Manaivi Ready is a 1987 Indian Tamil-language comedy film, produced and directed by Pandiarajan. The film stars Pandiarajan and Debashree Roy, with K. A. Thangavelu, R. S. Manohar and Manorama in supporting roles. Roy was credited as Sinthamani. It was her only film in Tamil.

== Plot ==
The movie presents Radha as a high school student who is mischievous and often gets into trouble. Radha's father is a police officer who wishes his son to be a musician like his grandfather and wants to feature his son's violin skills. One day, Radha and his friends attend their friend's sister's wedding far in a village. In a sudden turn of events, the bridegroom (Chintamani's aunt's son) runs away after winning a lottery. Radha empathizes with Chintamani and eventually marries her.

Radha's father is shocked to hear the news of his son's wedding. Chintamani is given household duties, preparing Radha for his high school. Radha's teacher, who resides in the same apartment, warns Radha's father to postpone violin staging as Radha is interested more in his married life. Radha's father makes him and Chintamani promise to postpone their sexual life until after he masters the violin.

However, Radha is unable to control himself and approaches Chintamani with sexual intentions, but she denies his advances. An irritated Radha goes to a brothel. Police raid the brothel and Radha tries to escape, but injures himself in the hip.

Radha undergoes surgery. Chintamani makes a lot of offerings at temples. Meanwhile, Radha consults the doctor to clarify his status regarding his fertility. The doctor assures him. Radha decorates and arranges his hospital room for wedding consummation. After visiting Radha, Chintamani's aunt gets a wrong message from the watchman about Radha's fertility that he would not have an heir.

Back in their village, Chintamani's aunt and father decide to remarry Chintamani to her aunt's son. Radha is discharged from hospital and later practices his violin. Chintamani is forced to remarry. During the ceremony, Chintamani realizes she is pregnant and reveals she had her consummation with her husband in the hospital.
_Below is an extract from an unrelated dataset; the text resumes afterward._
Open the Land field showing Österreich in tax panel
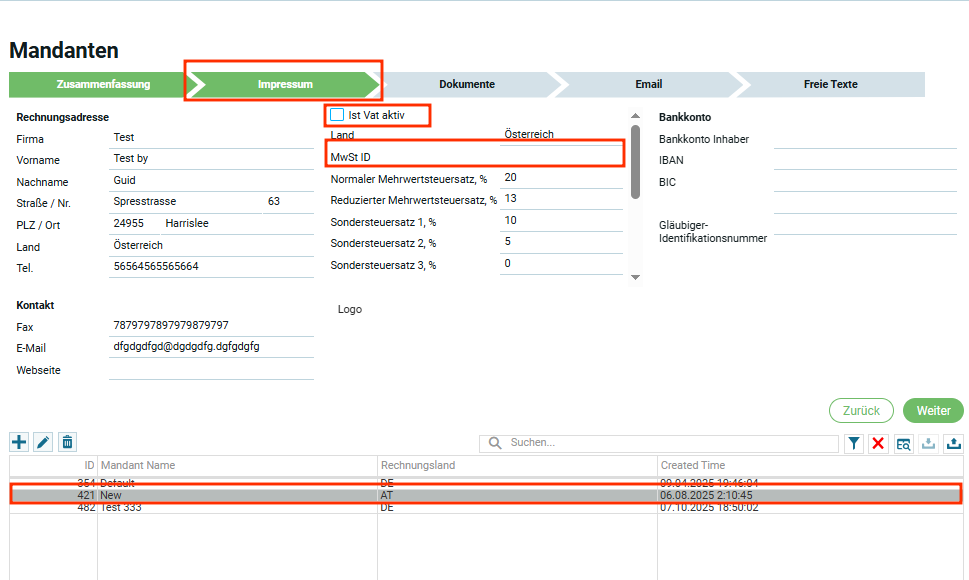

This stops the remarriage ceremony. Radha performs well at his violin performance. Later, Radha and Chintamani reunite.

== Soundtrack ==
All songs were written by Vaali and composed by Ilaiyaraaja.
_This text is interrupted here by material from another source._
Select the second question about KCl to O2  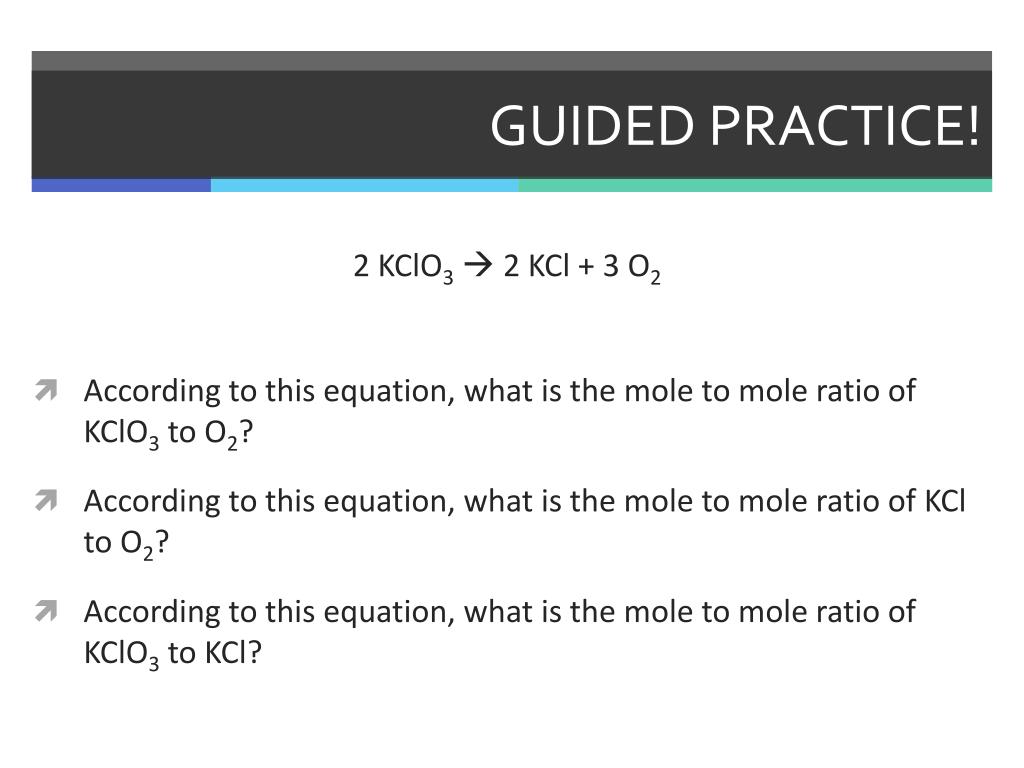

| Title | Singer(s) | Duration |
|---|---|---|
| "Saan Pillai" | Ilaiyaraaja, S. Janaki | 4:47 |
| "Pallavan Odura" | Malaysia Vasudevan | 4:33 |
| "Varuga" | Deepan Chakravarthy, Rajeswari | 4:26 |
| "Udambu Ippo" | S. P. Balasubrahmanyam, S. Janaki | 5:01 |
| "Unna Vitaa" | Ilaiyaraaja | 4:26 |

== Reception ==
In 2014, Deepika Ramesh of Silverscreen India called Manaivi Ready a rare Tamil film to employ "classroom jokes to good effect".